*Exercise*
Across the listing below, count the lines containing "Viewport". Answer with that number only.

------ Data shown

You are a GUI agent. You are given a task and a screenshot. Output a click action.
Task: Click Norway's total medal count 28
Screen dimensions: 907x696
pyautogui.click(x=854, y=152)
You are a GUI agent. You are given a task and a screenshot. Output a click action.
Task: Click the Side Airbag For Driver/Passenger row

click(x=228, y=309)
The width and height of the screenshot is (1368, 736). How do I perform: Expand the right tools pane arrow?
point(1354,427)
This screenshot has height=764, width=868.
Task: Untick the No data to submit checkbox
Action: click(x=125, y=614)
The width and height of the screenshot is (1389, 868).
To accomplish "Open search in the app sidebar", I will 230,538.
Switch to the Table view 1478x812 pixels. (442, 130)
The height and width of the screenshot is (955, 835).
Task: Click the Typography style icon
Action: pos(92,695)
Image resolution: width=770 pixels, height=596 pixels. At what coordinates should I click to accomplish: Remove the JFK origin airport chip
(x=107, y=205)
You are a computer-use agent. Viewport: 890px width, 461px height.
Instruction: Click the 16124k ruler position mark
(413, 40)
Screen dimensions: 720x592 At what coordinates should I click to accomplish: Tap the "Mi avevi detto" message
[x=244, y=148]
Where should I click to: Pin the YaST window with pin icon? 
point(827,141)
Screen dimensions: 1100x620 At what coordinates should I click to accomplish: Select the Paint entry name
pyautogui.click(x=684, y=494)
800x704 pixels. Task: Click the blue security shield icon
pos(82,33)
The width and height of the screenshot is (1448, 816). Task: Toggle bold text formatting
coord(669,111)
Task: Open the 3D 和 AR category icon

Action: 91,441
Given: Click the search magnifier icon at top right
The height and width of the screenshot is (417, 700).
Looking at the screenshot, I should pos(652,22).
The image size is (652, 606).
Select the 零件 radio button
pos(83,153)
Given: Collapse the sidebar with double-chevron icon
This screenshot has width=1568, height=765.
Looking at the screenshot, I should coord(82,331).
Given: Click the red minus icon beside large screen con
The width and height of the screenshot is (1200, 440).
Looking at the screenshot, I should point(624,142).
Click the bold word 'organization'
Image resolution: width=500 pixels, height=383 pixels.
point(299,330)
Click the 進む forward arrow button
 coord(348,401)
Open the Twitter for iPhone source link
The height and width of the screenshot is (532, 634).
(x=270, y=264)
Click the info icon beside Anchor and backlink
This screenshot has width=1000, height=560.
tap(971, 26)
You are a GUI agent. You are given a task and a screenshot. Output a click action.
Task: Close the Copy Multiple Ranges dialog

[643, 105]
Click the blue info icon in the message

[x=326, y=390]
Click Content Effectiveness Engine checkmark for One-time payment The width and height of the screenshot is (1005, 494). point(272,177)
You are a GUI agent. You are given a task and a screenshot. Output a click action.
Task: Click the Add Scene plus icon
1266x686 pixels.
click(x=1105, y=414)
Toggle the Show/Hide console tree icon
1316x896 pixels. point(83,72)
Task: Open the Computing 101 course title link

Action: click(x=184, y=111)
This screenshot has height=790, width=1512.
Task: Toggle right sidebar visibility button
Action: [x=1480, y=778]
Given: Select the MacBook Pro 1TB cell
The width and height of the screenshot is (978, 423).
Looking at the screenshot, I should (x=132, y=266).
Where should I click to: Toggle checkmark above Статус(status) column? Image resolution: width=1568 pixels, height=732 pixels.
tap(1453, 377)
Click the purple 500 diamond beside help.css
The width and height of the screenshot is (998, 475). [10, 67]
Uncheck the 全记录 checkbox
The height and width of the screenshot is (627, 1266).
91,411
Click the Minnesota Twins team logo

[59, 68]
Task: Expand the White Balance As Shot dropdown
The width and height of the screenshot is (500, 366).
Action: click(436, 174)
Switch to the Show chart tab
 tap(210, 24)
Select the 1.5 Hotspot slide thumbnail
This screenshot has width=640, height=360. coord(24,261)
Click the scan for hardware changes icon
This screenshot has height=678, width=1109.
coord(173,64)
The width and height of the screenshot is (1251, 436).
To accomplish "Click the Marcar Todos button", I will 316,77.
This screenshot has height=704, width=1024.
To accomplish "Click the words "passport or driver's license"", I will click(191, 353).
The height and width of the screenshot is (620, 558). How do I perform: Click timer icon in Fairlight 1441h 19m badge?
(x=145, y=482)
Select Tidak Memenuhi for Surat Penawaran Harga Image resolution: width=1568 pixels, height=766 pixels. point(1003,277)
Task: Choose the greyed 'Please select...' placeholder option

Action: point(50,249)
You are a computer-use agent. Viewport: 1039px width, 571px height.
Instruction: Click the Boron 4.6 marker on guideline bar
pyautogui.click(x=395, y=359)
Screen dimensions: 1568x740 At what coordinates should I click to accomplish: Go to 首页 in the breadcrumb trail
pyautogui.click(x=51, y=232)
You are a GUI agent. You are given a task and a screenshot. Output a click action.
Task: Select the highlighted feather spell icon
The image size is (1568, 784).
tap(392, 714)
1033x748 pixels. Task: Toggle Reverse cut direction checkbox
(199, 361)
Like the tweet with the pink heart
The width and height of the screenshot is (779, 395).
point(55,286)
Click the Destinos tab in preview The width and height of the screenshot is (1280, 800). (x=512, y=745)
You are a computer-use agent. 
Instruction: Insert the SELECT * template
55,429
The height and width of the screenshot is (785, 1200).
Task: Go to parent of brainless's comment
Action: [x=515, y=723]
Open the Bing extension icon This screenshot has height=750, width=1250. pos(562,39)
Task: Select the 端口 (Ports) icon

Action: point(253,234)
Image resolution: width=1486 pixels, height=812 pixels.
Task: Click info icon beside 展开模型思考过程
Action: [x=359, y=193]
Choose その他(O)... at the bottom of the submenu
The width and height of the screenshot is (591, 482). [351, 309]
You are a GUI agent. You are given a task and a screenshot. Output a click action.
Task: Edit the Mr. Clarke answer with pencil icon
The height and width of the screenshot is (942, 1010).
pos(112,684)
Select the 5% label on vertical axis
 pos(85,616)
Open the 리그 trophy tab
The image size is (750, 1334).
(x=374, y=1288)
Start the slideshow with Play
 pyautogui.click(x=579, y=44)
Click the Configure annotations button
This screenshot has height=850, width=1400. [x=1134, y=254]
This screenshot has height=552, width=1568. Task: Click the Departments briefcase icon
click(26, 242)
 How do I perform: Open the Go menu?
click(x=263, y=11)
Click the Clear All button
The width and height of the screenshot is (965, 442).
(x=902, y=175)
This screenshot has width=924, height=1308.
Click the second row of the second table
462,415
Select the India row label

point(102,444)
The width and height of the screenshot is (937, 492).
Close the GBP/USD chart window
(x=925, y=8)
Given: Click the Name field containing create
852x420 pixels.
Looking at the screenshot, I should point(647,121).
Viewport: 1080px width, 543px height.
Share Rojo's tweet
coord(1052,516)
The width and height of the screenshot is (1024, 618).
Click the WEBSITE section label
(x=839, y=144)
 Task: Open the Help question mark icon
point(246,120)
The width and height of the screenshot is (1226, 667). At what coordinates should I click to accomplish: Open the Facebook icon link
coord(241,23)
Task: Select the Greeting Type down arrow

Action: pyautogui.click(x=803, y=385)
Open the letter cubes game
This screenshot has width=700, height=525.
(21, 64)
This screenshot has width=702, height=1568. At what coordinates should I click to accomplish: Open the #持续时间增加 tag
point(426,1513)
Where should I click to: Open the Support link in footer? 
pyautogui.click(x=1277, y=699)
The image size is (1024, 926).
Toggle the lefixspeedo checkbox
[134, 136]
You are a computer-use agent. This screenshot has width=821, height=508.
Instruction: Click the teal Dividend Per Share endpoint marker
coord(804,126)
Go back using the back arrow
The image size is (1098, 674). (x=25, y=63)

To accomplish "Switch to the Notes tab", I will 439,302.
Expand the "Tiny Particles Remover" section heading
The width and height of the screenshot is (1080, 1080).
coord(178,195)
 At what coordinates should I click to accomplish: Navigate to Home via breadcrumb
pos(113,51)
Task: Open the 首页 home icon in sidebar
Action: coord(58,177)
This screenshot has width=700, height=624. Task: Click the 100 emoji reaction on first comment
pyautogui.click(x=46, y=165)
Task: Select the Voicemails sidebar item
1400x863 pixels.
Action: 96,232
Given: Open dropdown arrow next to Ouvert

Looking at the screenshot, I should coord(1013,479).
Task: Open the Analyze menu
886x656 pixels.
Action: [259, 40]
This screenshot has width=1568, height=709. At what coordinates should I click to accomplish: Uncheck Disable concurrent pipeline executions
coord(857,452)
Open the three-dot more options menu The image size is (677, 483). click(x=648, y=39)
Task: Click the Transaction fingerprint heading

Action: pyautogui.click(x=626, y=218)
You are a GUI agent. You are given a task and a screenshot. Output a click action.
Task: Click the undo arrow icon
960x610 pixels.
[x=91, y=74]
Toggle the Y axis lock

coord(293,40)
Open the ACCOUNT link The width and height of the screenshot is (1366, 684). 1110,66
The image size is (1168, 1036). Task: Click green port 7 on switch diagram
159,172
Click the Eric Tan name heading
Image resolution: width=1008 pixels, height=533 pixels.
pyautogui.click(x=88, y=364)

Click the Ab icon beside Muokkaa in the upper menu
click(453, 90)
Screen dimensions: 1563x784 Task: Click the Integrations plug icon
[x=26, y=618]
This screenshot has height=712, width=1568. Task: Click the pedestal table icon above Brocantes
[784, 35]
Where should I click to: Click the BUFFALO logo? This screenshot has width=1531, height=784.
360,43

------------

*Answer section*
3